Last weekend a group of international scientists working and studying at TU Dresden went to Berlin for a weekend excursion. While strolling around the capital of Germany we visited a number of famous places, but also some spots that most of us visitors were yet unfamiliar with.
After our train journey up north on Saturday morning, we started our tour with a visit of “Teufelsberg” (German for “Devil’s Mountain”), an artificial hill made up of war debris from the Second World War located on the outskirts of Berlin City. While walking through Grunewald Forest, we felt more like in the middle of nowhere than in part of the biggest city of Germany. We took pleasure in our walk through the autumnal nature. On top of “Teufelsberg” a guide told us that this area used to be a spy station of the Americans during the time of the Cold War from which the Soviet zone was being observed. A place with a curious and spooky history, but the view from the top was amazing!
Afterwards we deepened our knowledge of German politics during a visit of the “Bundestag”, the German parliament. We got to see the main areas where German policies and decisions are made, e.g. the plenary hall. Another highlight was a visit of the dome of the “Bundestag” with a great view over central Berlin. Being up there at sunset, we enjoyed the view even more. Back down on the ground most of us went on to a nice little restaurant and had dinner together. Our hostel was located in Friedrichshain, a district of Berlin with a high density of bars and restaurants, which made it easy to hop from one place to another after dinner. Some of us continued this longer than others ;)
On Sunday the sunny weather promised us another great day. One part of the group joined a bike trip along the former Berlin Wall that used to divide Berlin into East and West Berlin. Our guide was a West-Berliner who gave us a vivid personal and historical insight into the time of divided Berlin. The other part of the group went to the GDR museum, a museum for the former German Democratic Republic, as the East German state was called. The most interesting part of this was certainly the talk with a contemporary witness who escaped from East Berlin to West Germany during the Cold War. He got across the border hiding in the an embassy car.
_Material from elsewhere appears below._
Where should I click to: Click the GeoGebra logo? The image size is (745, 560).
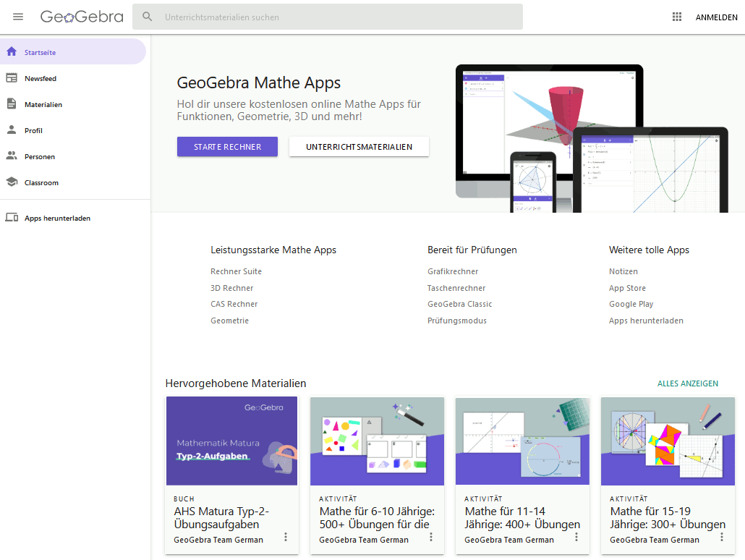coord(82,17)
We rounded off our day with a visit of Neukölln district, the cultural “melting pot” of Berlin. People from more than 160 different nations live in this area. Our guides had lots of stories to tell from their own experience. They also introduced several projects to us that were founded to help people, e.g. to integrate into society. Full of new impressions and making plans for more trips we reached Dresden in the evening. Thanks for the great time, guys!